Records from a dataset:
***

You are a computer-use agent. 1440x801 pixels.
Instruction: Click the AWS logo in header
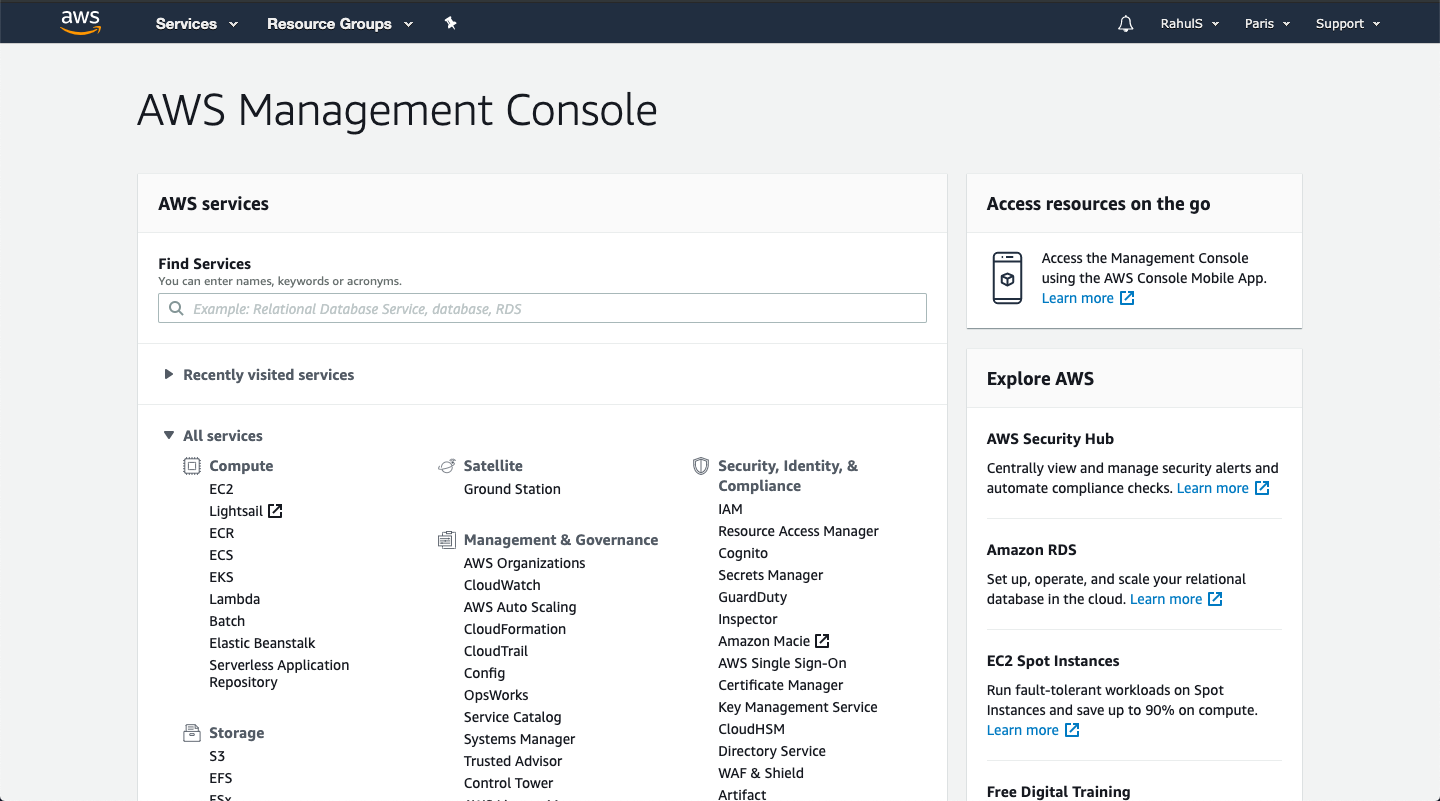coord(81,22)
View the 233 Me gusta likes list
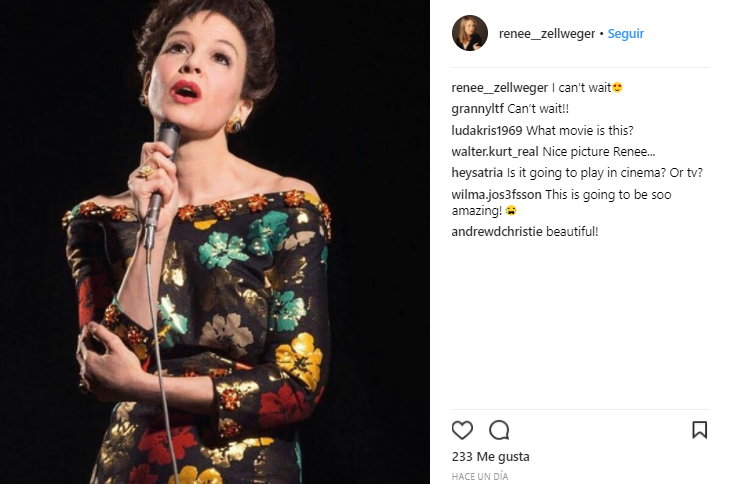The width and height of the screenshot is (739, 484). [x=490, y=457]
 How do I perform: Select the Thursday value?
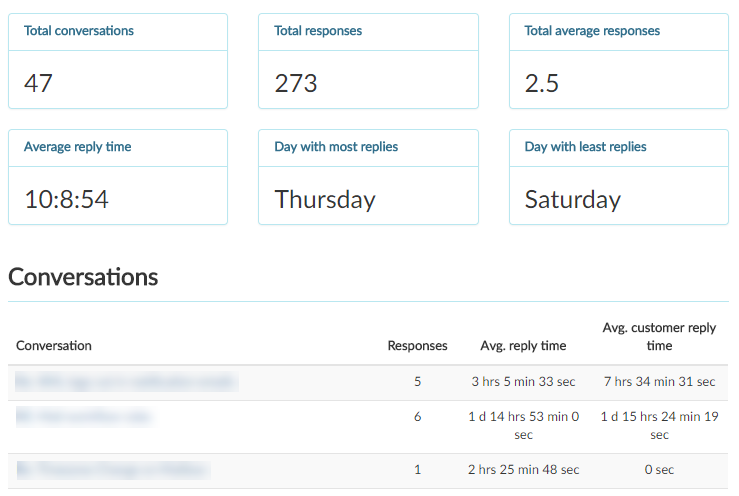coord(325,199)
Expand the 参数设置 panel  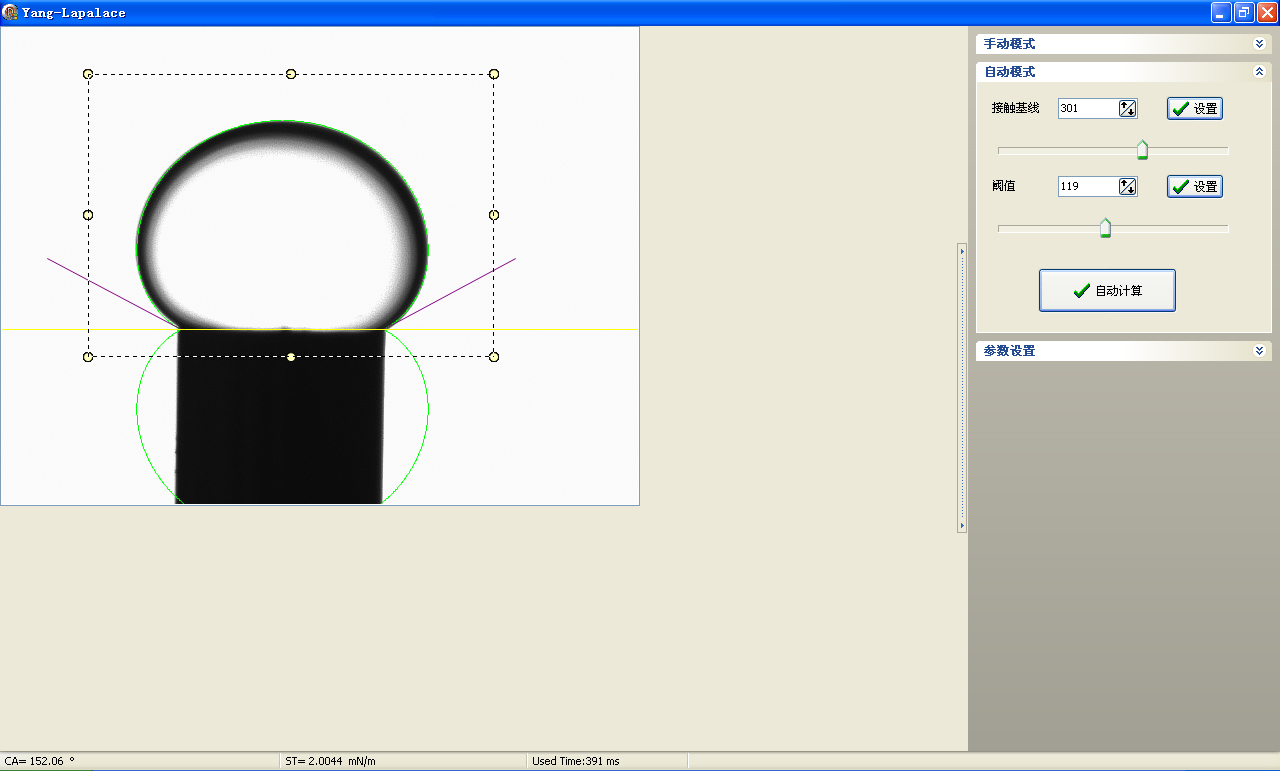(x=1259, y=351)
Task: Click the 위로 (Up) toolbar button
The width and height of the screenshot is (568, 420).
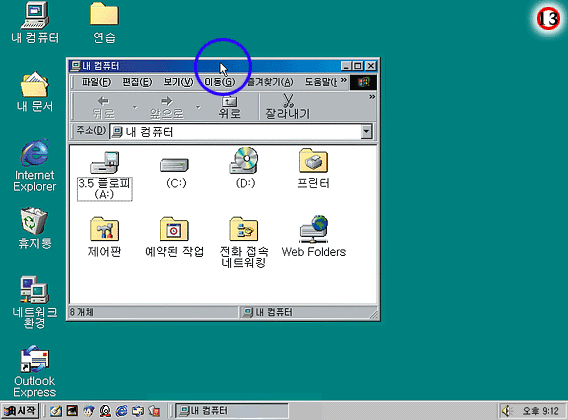Action: pyautogui.click(x=229, y=107)
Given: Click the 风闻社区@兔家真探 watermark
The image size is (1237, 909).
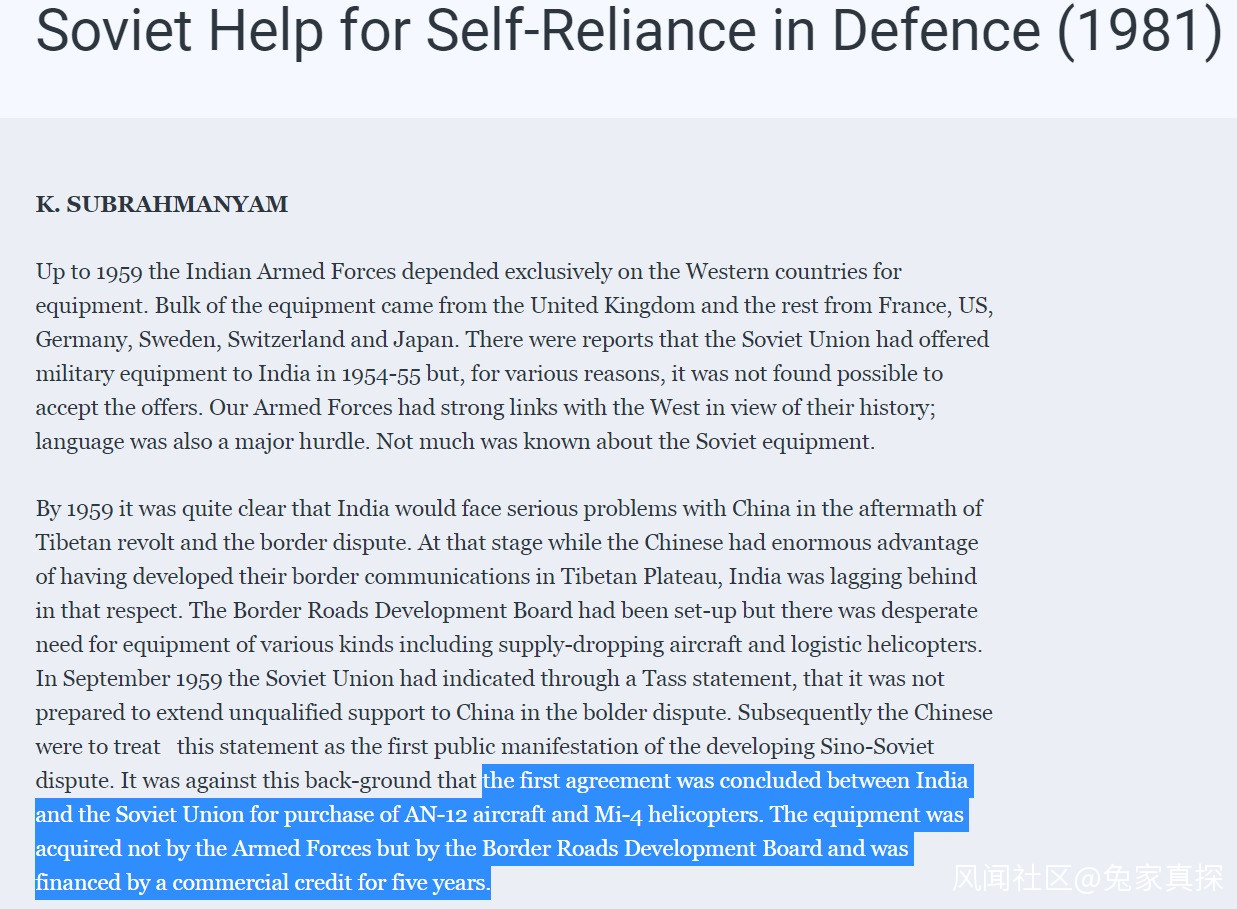Looking at the screenshot, I should point(1087,878).
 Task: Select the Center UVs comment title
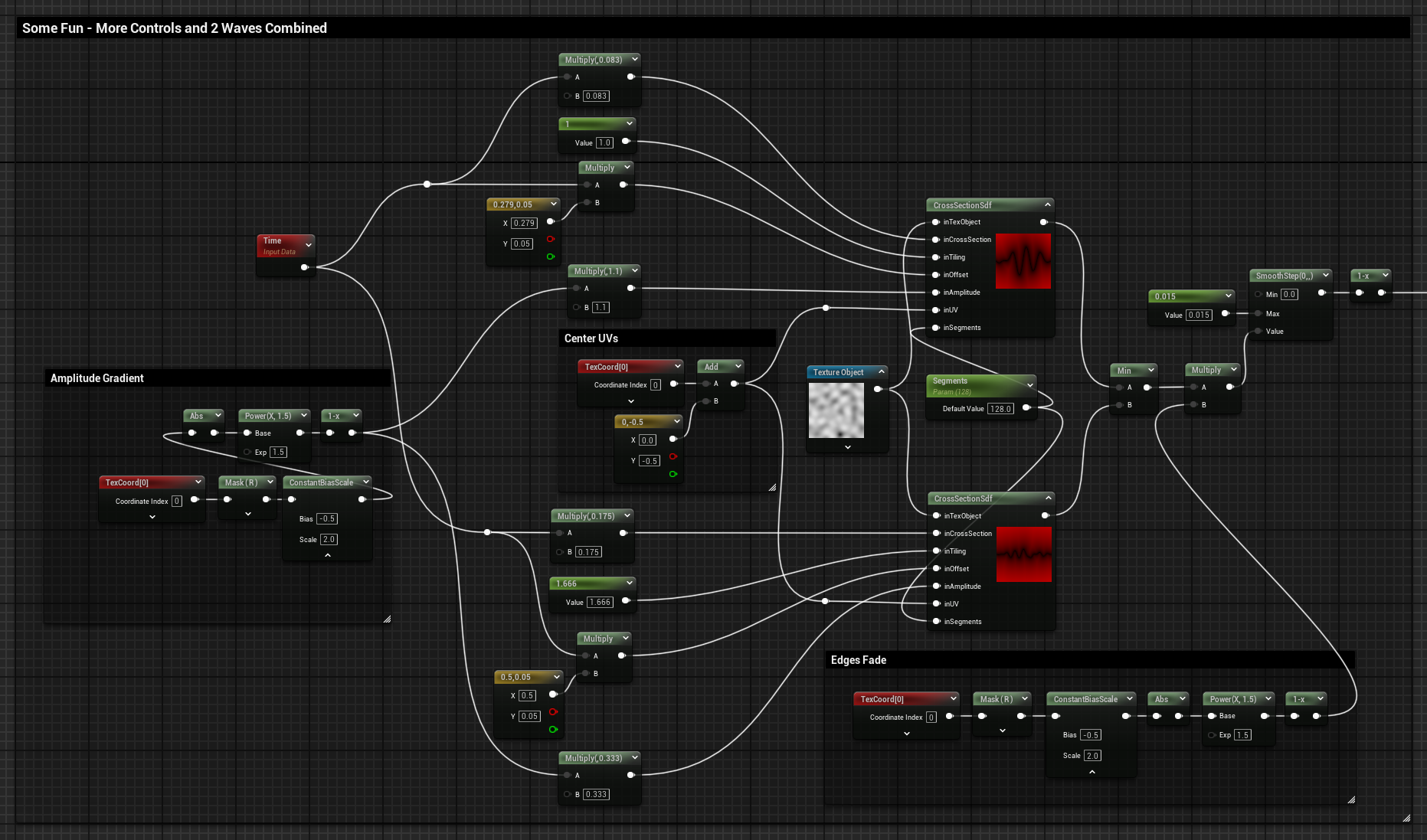pyautogui.click(x=591, y=338)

***

## Set task
Repeat the material verbatim, from the line containing "Given: Click the 风闻社区@兔家真探 watermark" through the end of the material. Leave the pictures out of your reply.

## Response for this exercise
Given: Click the 风闻社区@兔家真探 watermark
The image size is (1237, 909).
Looking at the screenshot, I should point(1087,878).
 Task: Select the Center UVs comment title
pyautogui.click(x=591, y=338)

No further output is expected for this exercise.